*Fragment*
=====

We gaan naar een diepe sociaal-politieke instabiliteit in Europa

Het democratische deficit is enorm en het houdt niet op. Verkozen bestuurders hebben weinig invloed op de grote mechanismen in de samenleving. Die worden nu bepaald door een volstrekt ondemocratische Europese Unie en door industriële actoren - de 'markten' - die geen democratische controle dulden.
We gaan naar een diepe sociaal-politieke instabiliteit

we moeten de samenleving heruitvinden

 

Jan Blommaert is hoogleraar taal, cultuur en globalisering aan de universiteiten van Tilburg en Gent. Hij is tevens directeur van Babylon – Centrum voor de Studie van de Multiculturele Samenleving. Hij publiceerde vele boeken en in 1993 kreeg hij de Arkprijs van het Vrije Woord voor zijn bijdragen over het migrantenvraagstuk. Een gesprek over crises in de politiek, de democratische samenleving, de kerk en de multiculturele samenleving.

U bent een Vlaming. Zoals we allemaal weten heeft het erg lang geduurd voordat de huidige regering er was in België: maar liefst 541 dagen. Een echte crisisperiode. Discussies over een mogelijke opdeling van België, de taalstrijd… allemaal zouden het oorzaken zijn van het steeds maar weer uitblijven van een regeerakkoord. Wat was volgens u de belangrijkste oorzaak?

“Dit is typisch een crisis van de regeringsvorming en weinig anders. De crisis begon eigenlijk al in 2007, toen de Christen-Democraten onder Yves Leterme in een kartel met de nationalisten van de Nieuw-Vlaamse Alliantie (N-VA) en Bart De Wever een overwinning boekten met een zeer radicaal Vlaams-nationalistisch verkiezingsprogramma. Die Vlaams-nationalistische radicalisering zorgde eerst voor een reeks onoplosbare knelpunten in de regeringsonderhandelingen, en maakte daarna het Kabinet Leterme vleugellam. Wat we sinds 2010 hebben meegemaakt is een verhevigde uitloper hiervan. Verhevigd, want de N-VA won op z'n eentje (zonder kartel) de verkiezingen, en bracht zo een uiterst radicale Vlaams-nationalistische agenda naar de onderhandelingstafel. De economische crisis zouden ze eenvoudig oplossen door de quasi-onafhankelijkheid van Vlaanderen. De onderhandelingsposities lagen zo mogelijk nog verder uiteen dan in 2007, vandaar de hopeloos lange regeringsvorming. Die is echter uitgedraaid op een behoorlijk sterk kabinet zonder N-VA. We kunnen daar tevreden mee zijn.”

In Nederland heeft het ook een tijdje geduurd voordat de huidige regering er was. Inmiddels regeren het CDA en de VVD al weer ruim een jaar met gedoogsteun van de PVV. Een prachtig voorbeeld toch van hoe de democratie optimaal functioneert?

=====

*Te verwerken materiaal*

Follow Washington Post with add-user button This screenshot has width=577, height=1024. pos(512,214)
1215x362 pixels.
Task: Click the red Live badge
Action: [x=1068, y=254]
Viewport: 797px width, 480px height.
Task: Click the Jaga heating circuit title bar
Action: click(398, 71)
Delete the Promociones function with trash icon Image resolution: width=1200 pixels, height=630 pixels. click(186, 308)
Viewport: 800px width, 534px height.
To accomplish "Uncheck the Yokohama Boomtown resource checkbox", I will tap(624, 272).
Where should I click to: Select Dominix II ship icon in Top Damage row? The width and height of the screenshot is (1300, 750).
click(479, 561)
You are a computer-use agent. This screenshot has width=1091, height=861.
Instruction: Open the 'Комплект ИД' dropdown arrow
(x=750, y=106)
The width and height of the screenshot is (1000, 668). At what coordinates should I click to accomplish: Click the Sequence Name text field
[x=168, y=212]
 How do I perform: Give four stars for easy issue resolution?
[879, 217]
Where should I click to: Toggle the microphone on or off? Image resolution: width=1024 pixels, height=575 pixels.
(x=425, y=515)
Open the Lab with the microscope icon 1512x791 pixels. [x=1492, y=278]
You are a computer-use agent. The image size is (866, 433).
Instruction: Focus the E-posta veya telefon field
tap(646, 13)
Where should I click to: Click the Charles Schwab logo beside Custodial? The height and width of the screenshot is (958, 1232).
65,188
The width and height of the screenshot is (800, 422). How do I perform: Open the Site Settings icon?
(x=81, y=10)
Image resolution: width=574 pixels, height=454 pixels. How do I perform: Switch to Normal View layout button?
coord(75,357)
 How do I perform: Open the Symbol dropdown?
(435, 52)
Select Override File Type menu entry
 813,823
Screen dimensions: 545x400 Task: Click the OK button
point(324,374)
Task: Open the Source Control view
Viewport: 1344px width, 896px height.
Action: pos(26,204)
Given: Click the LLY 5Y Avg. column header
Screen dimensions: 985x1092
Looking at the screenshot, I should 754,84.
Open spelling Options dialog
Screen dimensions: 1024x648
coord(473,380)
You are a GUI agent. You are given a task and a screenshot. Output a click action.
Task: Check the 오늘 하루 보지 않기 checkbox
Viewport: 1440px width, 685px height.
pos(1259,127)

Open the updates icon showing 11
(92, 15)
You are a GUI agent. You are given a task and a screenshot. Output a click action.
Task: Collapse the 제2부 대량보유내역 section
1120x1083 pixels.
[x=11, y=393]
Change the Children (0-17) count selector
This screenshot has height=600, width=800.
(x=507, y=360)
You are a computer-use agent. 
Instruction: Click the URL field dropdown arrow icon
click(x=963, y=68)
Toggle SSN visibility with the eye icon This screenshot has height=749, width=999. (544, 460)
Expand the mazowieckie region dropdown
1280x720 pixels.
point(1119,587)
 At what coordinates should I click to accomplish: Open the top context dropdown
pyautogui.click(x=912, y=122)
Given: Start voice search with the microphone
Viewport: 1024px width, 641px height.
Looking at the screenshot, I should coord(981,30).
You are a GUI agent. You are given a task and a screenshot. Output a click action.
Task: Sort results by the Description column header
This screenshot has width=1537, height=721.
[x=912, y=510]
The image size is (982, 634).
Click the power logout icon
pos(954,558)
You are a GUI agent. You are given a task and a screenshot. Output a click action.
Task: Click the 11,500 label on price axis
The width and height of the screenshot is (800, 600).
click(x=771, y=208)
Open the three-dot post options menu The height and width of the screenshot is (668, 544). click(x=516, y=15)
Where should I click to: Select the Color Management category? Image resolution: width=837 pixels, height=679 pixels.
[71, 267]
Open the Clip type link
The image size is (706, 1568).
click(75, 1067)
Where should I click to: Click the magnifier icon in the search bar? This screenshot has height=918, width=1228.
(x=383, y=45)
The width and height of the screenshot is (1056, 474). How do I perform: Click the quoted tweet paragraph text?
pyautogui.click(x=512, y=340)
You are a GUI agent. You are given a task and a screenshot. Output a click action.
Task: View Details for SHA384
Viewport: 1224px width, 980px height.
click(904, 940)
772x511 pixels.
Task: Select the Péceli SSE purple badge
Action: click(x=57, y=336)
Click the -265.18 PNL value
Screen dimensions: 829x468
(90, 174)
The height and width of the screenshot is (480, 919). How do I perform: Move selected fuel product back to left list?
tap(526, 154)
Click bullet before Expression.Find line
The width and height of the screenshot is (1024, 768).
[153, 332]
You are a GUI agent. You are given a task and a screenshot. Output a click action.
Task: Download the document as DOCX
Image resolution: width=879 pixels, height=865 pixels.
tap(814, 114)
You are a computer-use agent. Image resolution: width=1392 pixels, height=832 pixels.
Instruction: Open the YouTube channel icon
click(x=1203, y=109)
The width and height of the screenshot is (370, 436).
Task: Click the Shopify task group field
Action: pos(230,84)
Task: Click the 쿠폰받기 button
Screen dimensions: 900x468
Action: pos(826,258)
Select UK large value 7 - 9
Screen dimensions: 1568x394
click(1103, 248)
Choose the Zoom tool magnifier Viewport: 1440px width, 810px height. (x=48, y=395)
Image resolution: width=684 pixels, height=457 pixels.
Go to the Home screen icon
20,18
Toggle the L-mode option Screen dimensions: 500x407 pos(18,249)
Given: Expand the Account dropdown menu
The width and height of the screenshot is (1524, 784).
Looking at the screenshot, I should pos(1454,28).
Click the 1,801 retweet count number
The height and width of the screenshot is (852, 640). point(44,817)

=====

*Opdrachten*
• A. Werk in de records de regels bij tussen de regel met "Open the updates icon showing 11" en de regel met "(x=507, y=360)", beide meegerekend. Vervang daarin "Collapse" door "Expand" en geef alleen die regels terug, verder ongewijzigd.
• B. Schrijf het gesprek over de sociaal-politieke instabiliteit in Europa verder, vanaf het punt waar het fragment ophoudt.

*De antwoorden*
• A.
Open the updates icon showing 11
(92, 15)
You are a GUI agent. You are given a task and a screenshot. Output a click action.
Task: Expand the 제2부 대량보유내역 section
1120x1083 pixels.
[x=11, y=393]
Change the Children (0-17) count selector
This screenshot has height=600, width=800.
(x=507, y=360)

• B.
“Het is een fundament van de democratie dat partijen die het bestuur op zich nemen daarvoor ook verantwoordelijkheid moeten nemen. Daarover gaan verkiezingen: je geeft je stem aan een partij opdat die partij regeringsverantwoordelijkheid zal nemen. Dat wil zeggen: het risico op zich neemt achteraf op fouten te worden afgerekend. De gedoogsteun van de PVV is dan ook fundamenteel ondemocratisch: ze eist medezeggenschap in het bestuur, maar weigert daarvoor de politieke verantwoordelijkheid te nemen. Ik heb nooit begrepen hoe de regeringspartijen dit hebben kunnen aanvaarden, dan ja, vanuit een uitgesproken rechtse ideologische logica, waarbij men nog liever een draak van een regering vormt met extreem-rechts dan een volwaardige regering met centrum-links.”

In uw boek De crisis van de democratie waarschuwt u voor anti-intellectualisme. Waarom? En zijn er niet andere, veel belangrijkere problemen in onze samenleving?

“Zeker en vast. Het feit dat men algemeen aanvaardt dat de economie niet meer onderworpen is aan de democratie, is een uiterst scherp probleem. Ratingbureaus hebben meer macht dan eender welk parlement, en men vindt dit vanzelfsprekend. Het democratische deficit dat we thans meemaken is enorm, en de vraag of we nog een democratie zijn moet gesteld worden. Ze wordt doorgaans gesteld door intellectuelen, en ze wordt gesteld vanuit een heldere analyse van de situatie. Dat is traditioneel de inbreng van intellectuelen in het politieke systeem dat we democratie noemen: ze voorzien in deskundige kritiek op het systeem. Als die kritiek stilvalt of wordt gesmoord, blijft er van de democratie niet veel meer over want die kritiek is een vorm van permanente kwaliteitszorg. De huidige afkeer van intellectuelen is een afkeer van democratische kritiek en tegenspraak. Die kritiek is zeker in een crisisperiode van buitengewoon belang. Men kan weinig problemen oplossen met intellectuelen alléén; maar men kan er nog minder oplossen zonder intellectuelen.”

Hoe zorgen we ervoor dat de democratie uit de door u verwoorde crisis komt? Is er licht aan het eind van de tunnel?

“Neen, ik ben zeer pessimistisch. Het democratische deficit is enorm en het houdt niet op. Verkozen bestuurders hebben nauwelijks nog invloed op de grote mechanismen in de samenleving. Die worden nu bepaald door een volstrekt ondemocratische Europese Unie en door industriële actoren - de zogeheten 'markten' - die geen democratische controle dulden. Het zal eerst nog veel slechter worden vooraleer het beter wordt. We gaan naar een diepe sociaal-politieke instabiliteit in Europa, en die leidt nu al tot nieuwe vormen van politiek die de gevestigde politieke organisaties zowel rechts als links voorbij snellen. Denk aan de PVV en Breivik op rechts, en de Occupy-beweging op links.”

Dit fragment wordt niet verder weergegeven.